A thermal washout technique is capable of measuring perfusion from the tissue surface. A cold applicator is held on the tissue for 60 seconds. During this time the tissue surface is cooled. The applicator is removed, and a thermal camera is used to monitor the rewarming of the tissue surface. Since blood flow significantly affects local heat transfer, this technique is quite senstive. Tissue with a high perfusion can sink more heat, hence will have a smaller initial temperature change and a faster recovery back to baseline.
Heat transfer analysis has been performed using the finite element method. It is critical that the boundary and initial conditions match the actual experimental coonditions. The numerical studies were used to determine the relationship betwen perfusion and the measured temperature.
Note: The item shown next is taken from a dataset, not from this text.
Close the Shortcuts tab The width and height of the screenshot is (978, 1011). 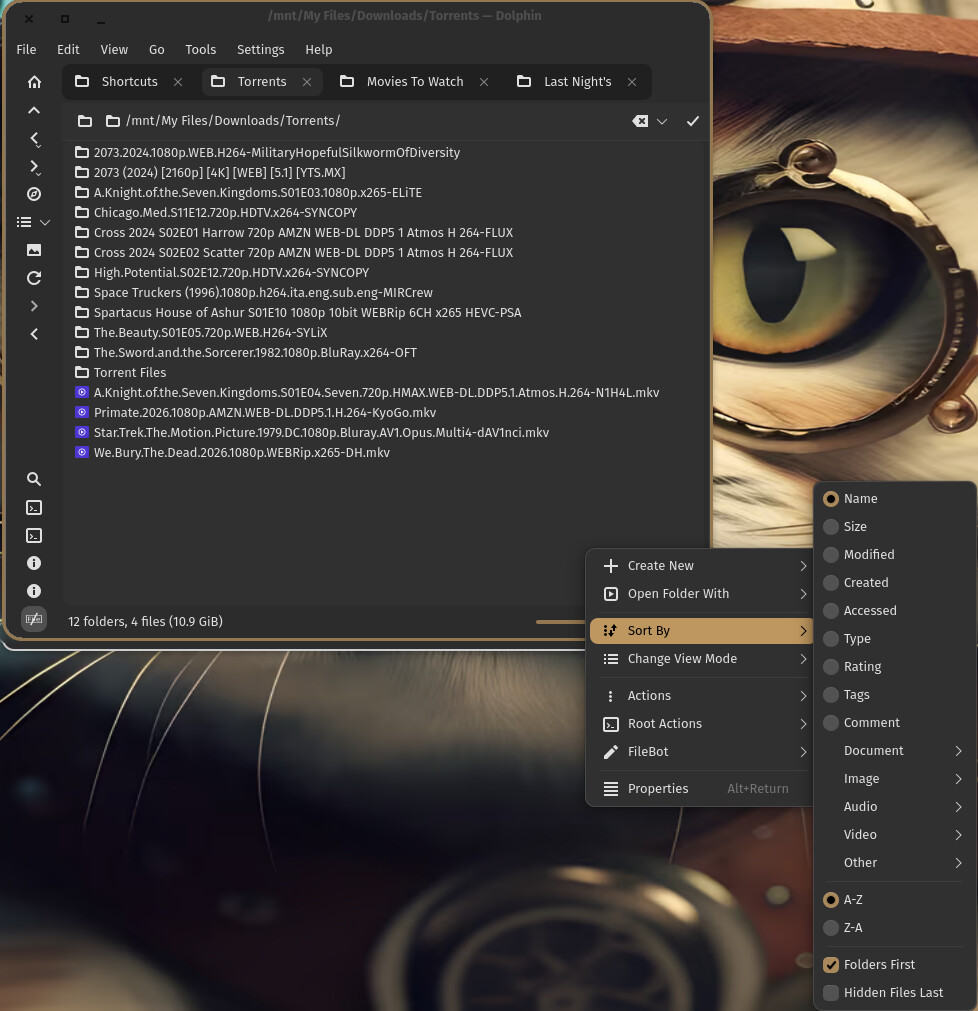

A thermistor based thermometer system was used in the preliminary in vitro experiments. The water-cooled copper-plated cold applicator includes a microthermistor which measures the surface temperature during cooling. Experiments in agar-gelled water were performed to optimize the applicator design and to validate the numerical model.
Preliminary in vivo experiments were performed on rat livers. Spatial surface temperatures were measureed with a calibrated thermal camera. A few of the disturbing factors include: Uncertainity of the temperature measurement; uncertainity of the time meaurement; baseline temperature gradients; and perfusion gradients.
J. W. Valvano, S. A. Prahl, J. C. Chan, and J. A. Pearce. Thermal camera imaging to measure tissue blood flow. In Sixth Southern Biomedical Engineering Conference, Dallas, TX, 1987.